逐行看，首先看25行，JobClient会向JobTracker要到一个StagingAreaDir目录，其主要用途是作为HDFS作业文件的上传目录，管理员可以自行配置，配置可看JobTracker的getStagingAreaDirInternal(String user)方法：

private String getStagingAreaDirInternal(String user) throws IOException {
  final Path stagingRootDir =
    new Path(conf.get("mapreduce.jobtracker.staging.root.dir",
          "/tmp/hadoop/mapred/staging"));//默认的StagingAreaDir配置项
  final FileSystem fs = stagingRootDir.getFileSystem(conf);
  return fs.makeQualified(new Path(stagingRootDir,
                            user+"/.staging")).toString();
}

继续看回JobClient的submitJobInternal(job)方法第27行jobSubmitClient.getNewJobId()，通过这方法会向JobTracker申请一个JobId;第29行，可以看到mapreduce.job.dir属性，该属性的默认值是${mapreduce.jobtracker.staging.root.dir}/${user}/.staging/${jobId}，其主要是存储具体用户具体作业的相关文件存放目录，我们上50070瞧一把：

接着再看33行copyAndConfigureFiles(jobCopy, submitJobDir)方法，这方法主要是将作业文件上传到HDFS，然后通过DistributedCache放到Cache中，

/**
   * configure the jobconf of the user with the command line options of
   * -libjars, -files, -archives
   * @param job the JobConf
   * @param submitJobDir
   * @throws IOException
   */
  private void copyAndConfigureFiles(JobConf job, Path jobSubmitDir)

****************

**任务要求:**
照原样抄写上面原文中的一段：从含有"继续看回JobClient的"的地方开始，写到"Conf job, Path jobSubmitDir)"为止。

**所给条目:**
****************

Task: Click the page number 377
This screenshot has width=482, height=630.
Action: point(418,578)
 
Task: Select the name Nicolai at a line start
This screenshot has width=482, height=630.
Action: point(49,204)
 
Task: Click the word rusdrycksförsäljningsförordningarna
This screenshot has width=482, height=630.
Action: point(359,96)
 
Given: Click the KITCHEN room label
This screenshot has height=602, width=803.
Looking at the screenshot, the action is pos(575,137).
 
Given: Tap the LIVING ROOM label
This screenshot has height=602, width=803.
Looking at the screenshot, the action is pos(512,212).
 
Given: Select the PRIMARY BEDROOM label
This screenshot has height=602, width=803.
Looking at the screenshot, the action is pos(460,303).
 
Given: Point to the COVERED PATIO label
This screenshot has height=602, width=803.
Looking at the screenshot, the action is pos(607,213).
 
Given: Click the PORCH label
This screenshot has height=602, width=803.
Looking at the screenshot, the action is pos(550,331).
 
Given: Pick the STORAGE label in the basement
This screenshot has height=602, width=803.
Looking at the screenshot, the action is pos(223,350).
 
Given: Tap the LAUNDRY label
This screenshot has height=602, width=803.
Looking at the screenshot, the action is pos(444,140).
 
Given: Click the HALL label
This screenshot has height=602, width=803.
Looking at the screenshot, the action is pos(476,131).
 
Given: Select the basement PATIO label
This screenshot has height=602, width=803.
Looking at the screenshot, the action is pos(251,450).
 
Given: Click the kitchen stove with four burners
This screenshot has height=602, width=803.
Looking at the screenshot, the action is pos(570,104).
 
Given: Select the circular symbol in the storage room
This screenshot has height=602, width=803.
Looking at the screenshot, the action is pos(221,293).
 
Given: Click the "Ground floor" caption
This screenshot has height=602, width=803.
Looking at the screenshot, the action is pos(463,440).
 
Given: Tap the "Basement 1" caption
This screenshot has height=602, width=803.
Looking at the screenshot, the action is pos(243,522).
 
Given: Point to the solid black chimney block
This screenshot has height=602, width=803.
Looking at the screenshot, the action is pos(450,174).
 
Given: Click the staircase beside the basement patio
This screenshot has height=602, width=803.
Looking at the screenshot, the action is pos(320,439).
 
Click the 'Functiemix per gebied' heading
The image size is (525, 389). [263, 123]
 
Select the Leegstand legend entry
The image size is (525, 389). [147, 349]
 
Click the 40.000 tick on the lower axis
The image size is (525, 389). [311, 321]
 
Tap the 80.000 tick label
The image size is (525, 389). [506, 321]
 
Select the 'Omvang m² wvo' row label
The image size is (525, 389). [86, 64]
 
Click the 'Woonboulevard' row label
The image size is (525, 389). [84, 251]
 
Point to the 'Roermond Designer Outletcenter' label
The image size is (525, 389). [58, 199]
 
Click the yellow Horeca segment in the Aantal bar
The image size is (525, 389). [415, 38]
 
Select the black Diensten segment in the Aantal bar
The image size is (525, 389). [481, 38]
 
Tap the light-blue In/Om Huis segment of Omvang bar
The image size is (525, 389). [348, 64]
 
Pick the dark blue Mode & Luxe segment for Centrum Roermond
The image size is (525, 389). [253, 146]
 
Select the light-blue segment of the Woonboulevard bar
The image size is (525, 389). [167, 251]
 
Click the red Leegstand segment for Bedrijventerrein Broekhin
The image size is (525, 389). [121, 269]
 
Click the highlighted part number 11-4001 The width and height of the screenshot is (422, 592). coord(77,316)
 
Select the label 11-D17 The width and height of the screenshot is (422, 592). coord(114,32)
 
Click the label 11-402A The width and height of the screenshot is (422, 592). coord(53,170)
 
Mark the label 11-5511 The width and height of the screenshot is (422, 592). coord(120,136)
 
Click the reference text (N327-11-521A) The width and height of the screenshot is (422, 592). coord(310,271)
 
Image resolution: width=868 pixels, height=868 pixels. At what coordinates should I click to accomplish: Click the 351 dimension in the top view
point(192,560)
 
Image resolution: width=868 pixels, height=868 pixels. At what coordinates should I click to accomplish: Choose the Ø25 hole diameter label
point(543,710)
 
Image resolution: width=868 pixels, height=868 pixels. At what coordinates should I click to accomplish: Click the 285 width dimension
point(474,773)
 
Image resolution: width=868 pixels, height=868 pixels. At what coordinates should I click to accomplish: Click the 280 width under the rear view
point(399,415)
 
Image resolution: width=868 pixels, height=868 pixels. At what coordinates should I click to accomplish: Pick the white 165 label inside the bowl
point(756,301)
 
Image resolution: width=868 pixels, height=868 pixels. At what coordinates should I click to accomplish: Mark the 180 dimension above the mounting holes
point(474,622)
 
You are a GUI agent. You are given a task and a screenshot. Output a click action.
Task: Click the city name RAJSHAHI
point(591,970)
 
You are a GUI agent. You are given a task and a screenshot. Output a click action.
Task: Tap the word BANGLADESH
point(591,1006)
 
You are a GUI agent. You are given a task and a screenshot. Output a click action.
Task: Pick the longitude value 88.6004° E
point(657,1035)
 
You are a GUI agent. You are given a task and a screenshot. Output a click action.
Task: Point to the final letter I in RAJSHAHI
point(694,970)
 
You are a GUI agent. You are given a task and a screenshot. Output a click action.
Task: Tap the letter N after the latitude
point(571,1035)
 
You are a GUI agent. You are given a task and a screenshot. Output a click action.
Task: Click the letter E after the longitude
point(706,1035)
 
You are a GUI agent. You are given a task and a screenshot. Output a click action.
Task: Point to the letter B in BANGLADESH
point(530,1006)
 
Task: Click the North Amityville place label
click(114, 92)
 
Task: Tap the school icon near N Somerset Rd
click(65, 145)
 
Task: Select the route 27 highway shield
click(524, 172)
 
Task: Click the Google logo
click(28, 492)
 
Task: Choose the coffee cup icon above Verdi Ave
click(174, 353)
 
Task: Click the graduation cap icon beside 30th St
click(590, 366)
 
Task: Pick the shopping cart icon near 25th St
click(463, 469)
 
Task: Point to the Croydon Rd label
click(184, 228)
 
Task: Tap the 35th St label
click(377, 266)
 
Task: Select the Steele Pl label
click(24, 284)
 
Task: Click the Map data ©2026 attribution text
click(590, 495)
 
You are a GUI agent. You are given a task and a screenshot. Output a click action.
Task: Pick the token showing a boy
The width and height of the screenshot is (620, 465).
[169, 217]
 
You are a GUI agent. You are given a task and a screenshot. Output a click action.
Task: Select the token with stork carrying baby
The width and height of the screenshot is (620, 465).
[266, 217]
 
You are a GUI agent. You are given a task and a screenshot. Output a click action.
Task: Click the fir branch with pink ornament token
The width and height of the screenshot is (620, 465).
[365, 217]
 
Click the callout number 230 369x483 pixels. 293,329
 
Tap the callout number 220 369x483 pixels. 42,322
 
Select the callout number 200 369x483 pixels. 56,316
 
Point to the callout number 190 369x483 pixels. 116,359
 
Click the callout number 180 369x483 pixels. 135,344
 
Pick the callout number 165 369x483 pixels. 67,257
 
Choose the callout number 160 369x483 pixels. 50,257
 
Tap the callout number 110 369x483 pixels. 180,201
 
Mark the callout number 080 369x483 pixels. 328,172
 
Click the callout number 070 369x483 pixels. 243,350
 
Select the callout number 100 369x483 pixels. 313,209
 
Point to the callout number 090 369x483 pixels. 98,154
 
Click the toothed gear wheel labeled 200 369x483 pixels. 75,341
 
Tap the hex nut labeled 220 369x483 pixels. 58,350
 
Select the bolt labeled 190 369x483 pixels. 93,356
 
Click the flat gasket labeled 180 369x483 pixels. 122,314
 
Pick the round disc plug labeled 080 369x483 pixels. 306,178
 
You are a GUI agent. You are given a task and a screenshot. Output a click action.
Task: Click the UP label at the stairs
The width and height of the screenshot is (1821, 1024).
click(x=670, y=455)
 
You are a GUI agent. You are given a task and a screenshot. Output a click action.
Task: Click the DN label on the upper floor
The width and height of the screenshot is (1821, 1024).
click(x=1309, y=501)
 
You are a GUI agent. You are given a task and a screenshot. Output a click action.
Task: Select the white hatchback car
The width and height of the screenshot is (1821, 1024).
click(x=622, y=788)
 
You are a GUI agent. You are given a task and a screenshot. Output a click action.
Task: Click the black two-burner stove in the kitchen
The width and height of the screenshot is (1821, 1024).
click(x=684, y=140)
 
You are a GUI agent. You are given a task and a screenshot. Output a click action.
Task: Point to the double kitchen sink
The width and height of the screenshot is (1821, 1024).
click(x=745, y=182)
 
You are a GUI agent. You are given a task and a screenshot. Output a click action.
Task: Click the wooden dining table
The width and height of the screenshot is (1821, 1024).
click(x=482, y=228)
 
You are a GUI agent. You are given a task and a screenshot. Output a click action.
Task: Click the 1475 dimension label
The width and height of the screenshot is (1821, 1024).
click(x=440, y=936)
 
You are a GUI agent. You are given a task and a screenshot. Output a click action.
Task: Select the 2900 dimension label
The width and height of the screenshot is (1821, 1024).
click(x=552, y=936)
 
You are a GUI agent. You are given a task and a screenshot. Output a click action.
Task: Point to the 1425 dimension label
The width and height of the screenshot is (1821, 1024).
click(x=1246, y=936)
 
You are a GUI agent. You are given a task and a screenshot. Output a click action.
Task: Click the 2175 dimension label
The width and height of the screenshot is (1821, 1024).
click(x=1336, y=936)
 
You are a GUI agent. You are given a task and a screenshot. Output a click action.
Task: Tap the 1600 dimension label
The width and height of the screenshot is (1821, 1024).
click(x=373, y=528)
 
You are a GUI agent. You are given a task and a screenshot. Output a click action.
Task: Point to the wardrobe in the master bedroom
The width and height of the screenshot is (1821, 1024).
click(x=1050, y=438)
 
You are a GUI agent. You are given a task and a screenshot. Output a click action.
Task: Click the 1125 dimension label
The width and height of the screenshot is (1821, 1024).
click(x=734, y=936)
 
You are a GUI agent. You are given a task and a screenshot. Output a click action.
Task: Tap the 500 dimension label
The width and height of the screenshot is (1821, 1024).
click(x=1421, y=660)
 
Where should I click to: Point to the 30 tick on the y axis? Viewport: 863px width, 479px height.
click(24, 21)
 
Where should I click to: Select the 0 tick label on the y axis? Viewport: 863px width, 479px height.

****************

**书面回答:**
继续看回JobClient的submitJobInternal(job)方法第27行jobSubmitClient.getNewJobId()，通过这方法会向JobTracker申请一个JobId;第29行，可以看到mapreduce.job.dir属性，该属性的默认值是${mapreduce.jobtracker.staging.root.dir}/${user}/.staging/${jobId}，其主要是存储具体用户具体作业的相关文件存放目录，我们上50070瞧一把：

接着再看33行copyAndConfigureFiles(jobCopy, submitJobDir)方法，这方法主要是将作业文件上传到HDFS，然后通过DistributedCache放到Cache中，

/**
   * configure the jobconf of the user with the command line options of
   * -libjars, -files, -archives
   * @param job the JobConf
   * @param submitJobDir
   * @throws IOException
   */
  private void copyAndConfigureFiles(JobConf job, Path jobSubmitDir)